Yazılı Görev 1 -
Aşağıdaki film yazısına göre Serdar hangi lakabı alıyor?

─── Sayfa Alıntısı

Filmin en başında Avrupa Şampiyonu olarak gördüğümüz Serhan, her ne kadar bizden biri olsa da Yeşilçam’dan olmayı beceremeyen biri. Daha elitist ve bu noktaya nasıl geldiği muamma olan bir karakter. Bu nedenle, Çetin İnanç çok vakit kaybetmeden Serhan’ı öldürüp, odak noktasını ondan daha fakir ama daha kuvvetli olan abisi Serdar’a doğru kaydırıyor. Çünkü bize öncelikle, “Sıfırdan nasıl başlanır?” sorusuna cevap veren bir karakter lazımdır. İntikam ateşi de cabası. Bu noktada Serdar’ın basamakları hızlı hızlı çıkması filmin gerçeklik algısını zedeleyen unsurmuş gibi gözükse de aslında Çetin İnanç tarafından gereksiz görülen ayrıntıların kapı dışında bırakılmasından fazlası değil. Bu her ne kadar karaktere bir abartı katsa da aslında Türk’ün gücünü ve başarmak istediğinde neler yapabileceği gerçeğini tüm dünyaya göstermenin en önemli adımıdır. Çünkü Çetin İnanç kendi kahramanını yaratmak istiyordu! Nitekim öyle de oldu. Serdar basamakları hızlı hızlı çıktı, Kara Şimşek lakabını aldı ve aynı Rocky’nin sıfırdan bir dünya şampiyonuna evirilmesi gibi o da bir anda tüm dünyaya ismini duyurdu. Filmin Rocky ile benzerlikleri de aslında bu noktada iyice belirgin bir şekilde ortaya çıkmaya başlıyor. Hikâye Serhan’ı kapı dışarı edip, Serdar’ı yüceltmeye başladığı andan itibaren Turkish Rocky’e merhaba diyoruz. O ana kadar Yeşilçam’ın entrikalarla dolu tarafını seyrettiğimiz film artık tamamen bir Amerikan Rüyası’na dönmüştür. Yalnız burada tek bir Rocky filmi üzerinden değil, 1985 yılına kadar çekilmiş serinin tüm filmlerinden kesitler sunması, aslında Çetin İnanç’ın Rocky serisini oldukça düzgün bir şekilde analiz ettiğini ortaya koyuyor. Hüseyin Peyda’nın, Mickey’i gibi sert görünen babacan tavrı ve kendine has çalışma stratejisi, Serdar’ın parklarda, sahil şeridi boyunca antrenmanlarını yapması ve rakip boksör Martino’nun Clubber Lang’i aratmayan tavırları Rocky serisiyle birebir paralellik gösteren konular olarak göze çarpıyor.

──────

Yazılı Görev 2 -
Aşağıdaki satırlardan kaç tanesinde "agent" kelimesi geçiyor? Büyük-küçük harf ayrımı dikkate alınsın, yalnızca sayıyı yazın.

─── Kaynak Satırlar

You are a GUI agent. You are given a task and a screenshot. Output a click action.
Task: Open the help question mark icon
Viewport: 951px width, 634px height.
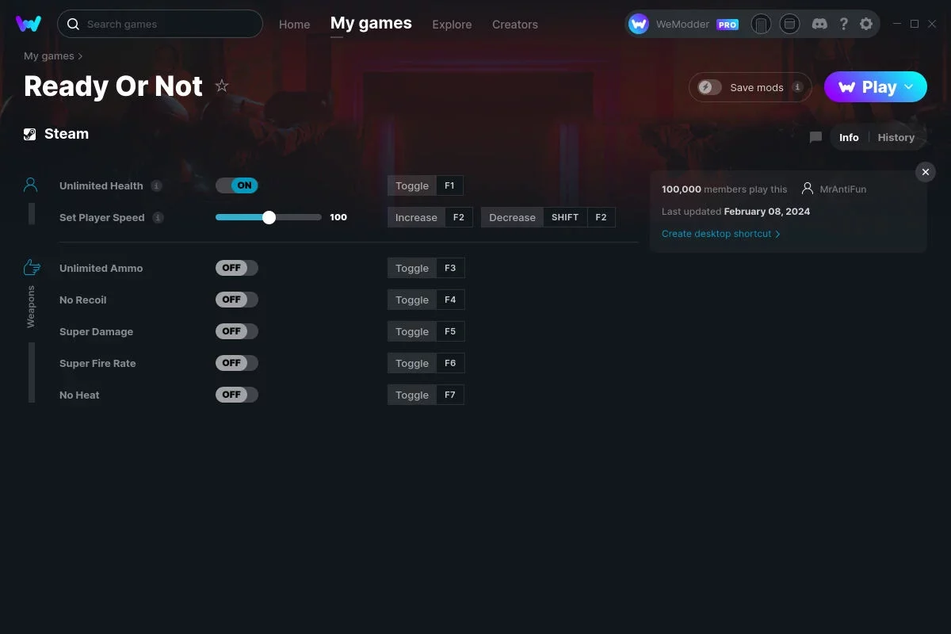click(x=844, y=24)
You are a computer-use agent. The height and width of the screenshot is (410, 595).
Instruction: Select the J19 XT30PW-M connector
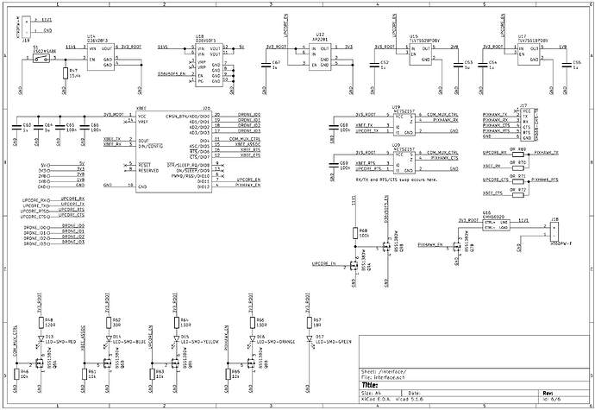pyautogui.click(x=27, y=22)
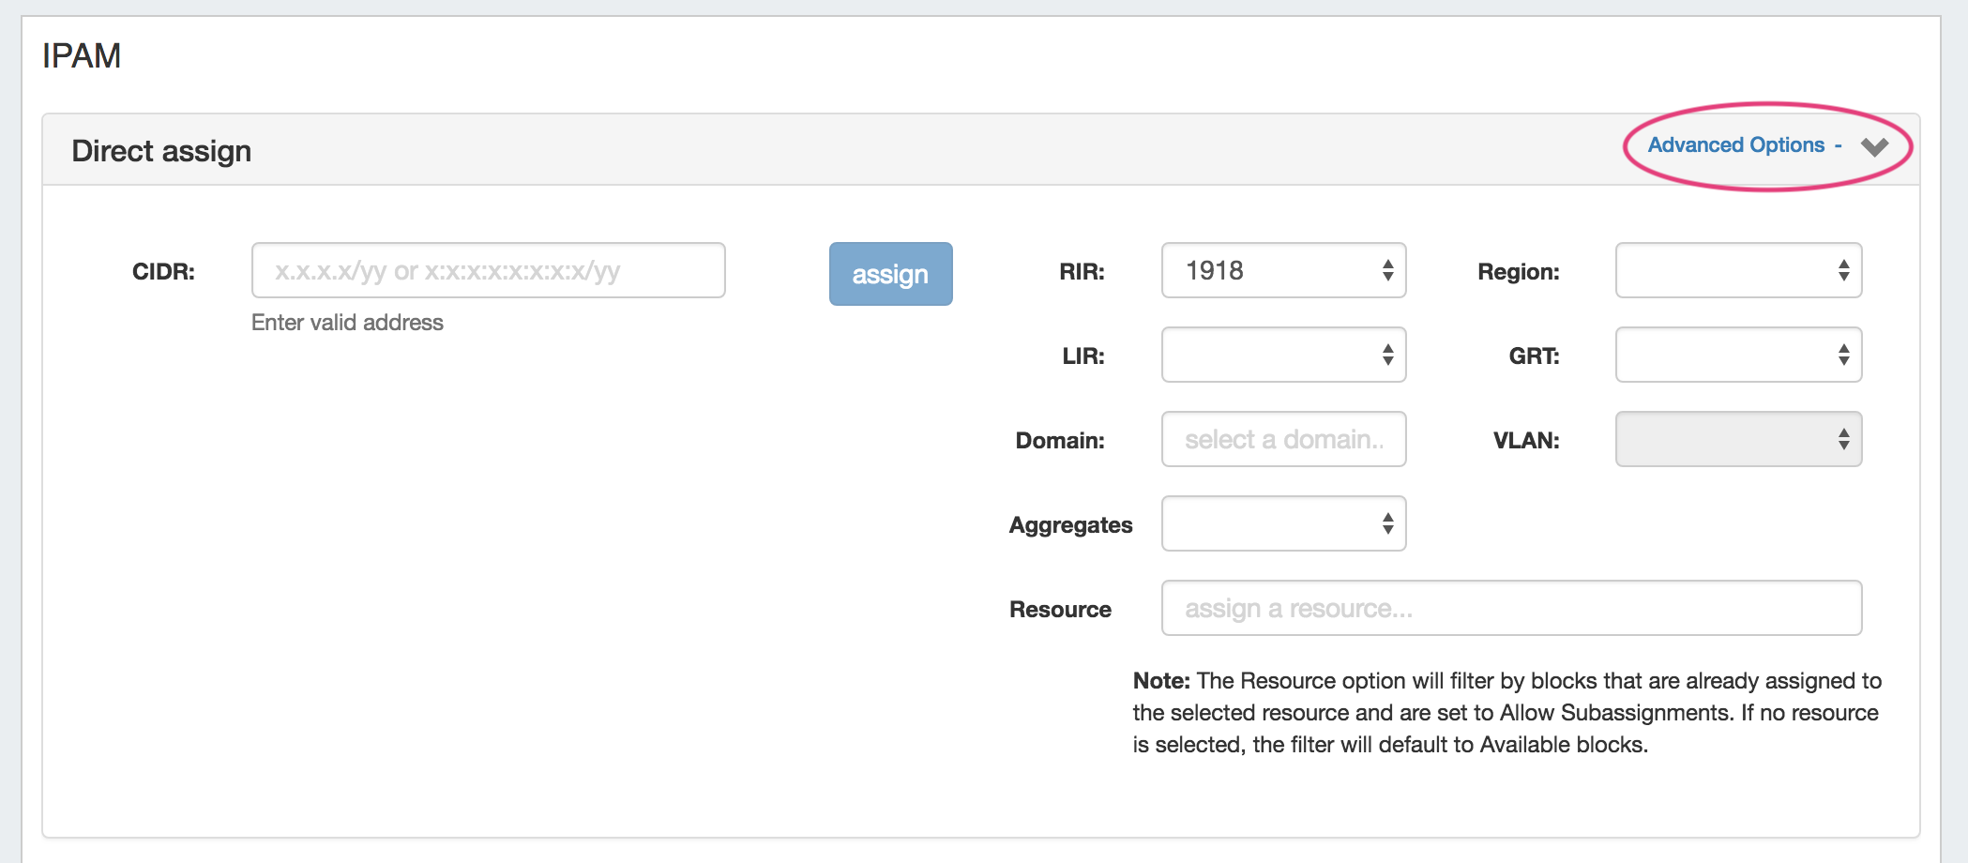This screenshot has width=1968, height=863.
Task: Open the GRT dropdown list
Action: pyautogui.click(x=1737, y=356)
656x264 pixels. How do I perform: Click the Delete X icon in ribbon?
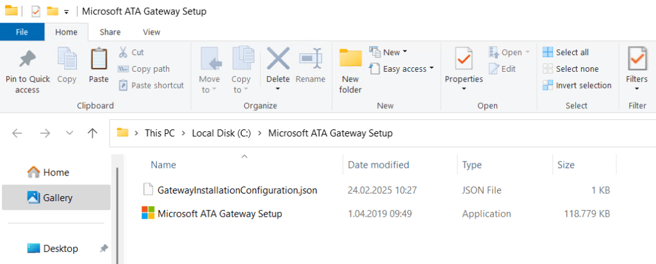278,59
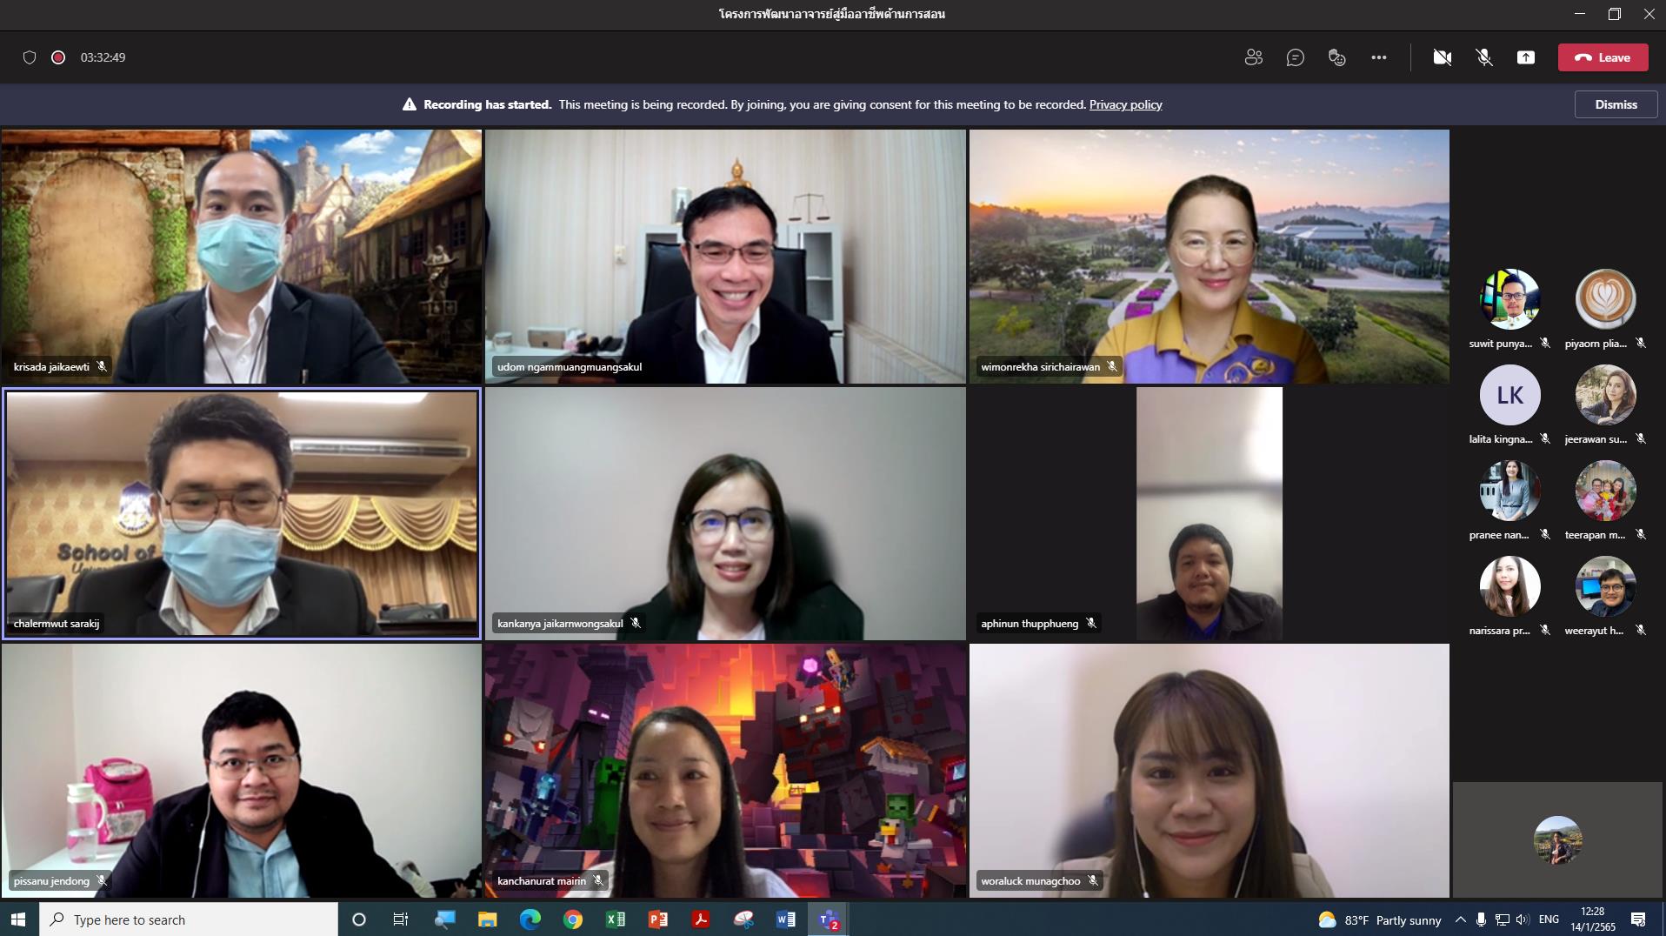
Task: Toggle the camera on
Action: (x=1442, y=57)
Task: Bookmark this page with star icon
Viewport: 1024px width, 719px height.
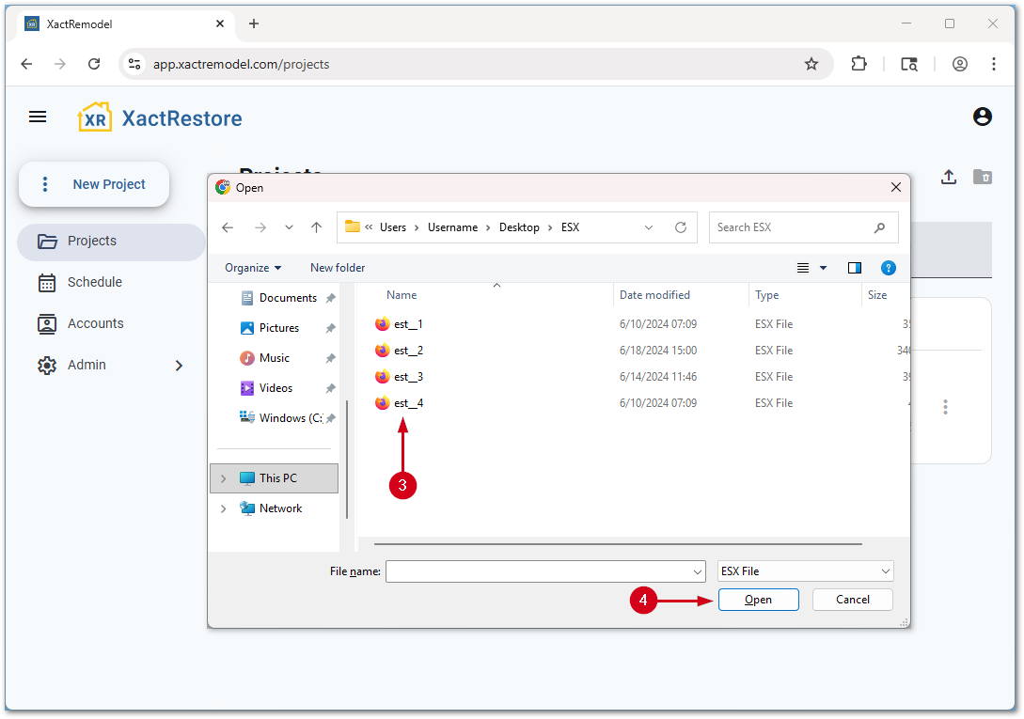Action: (811, 64)
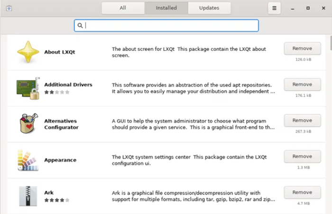Remove Additional Drivers
Image resolution: width=332 pixels, height=214 pixels.
(x=302, y=84)
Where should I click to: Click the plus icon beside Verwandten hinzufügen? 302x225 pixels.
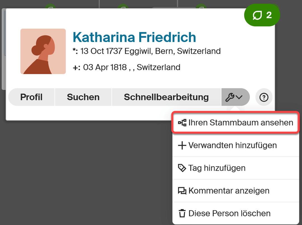182,145
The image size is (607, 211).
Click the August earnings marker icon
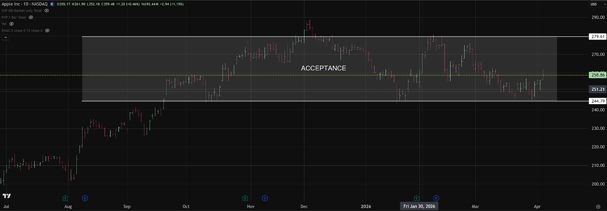pos(65,198)
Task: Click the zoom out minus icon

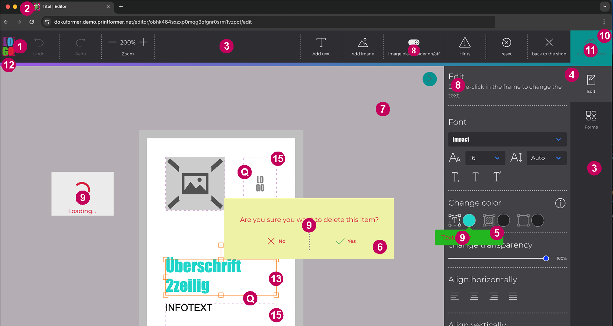Action: (112, 42)
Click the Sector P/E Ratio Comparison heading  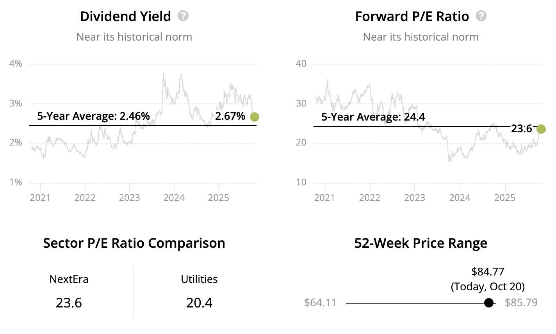point(134,243)
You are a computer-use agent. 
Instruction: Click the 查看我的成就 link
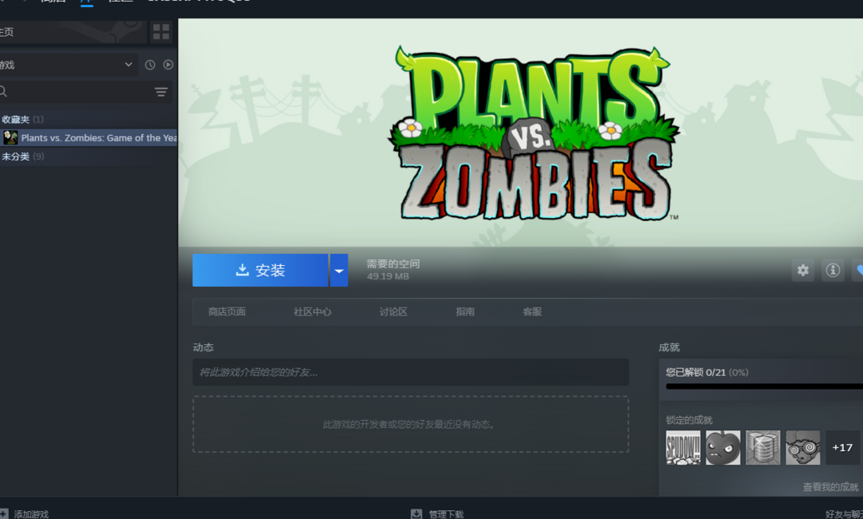830,487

──────

Beklenen Çıktı 1 -
Kara Şimşek

Beklenen Çıktı 2 -
3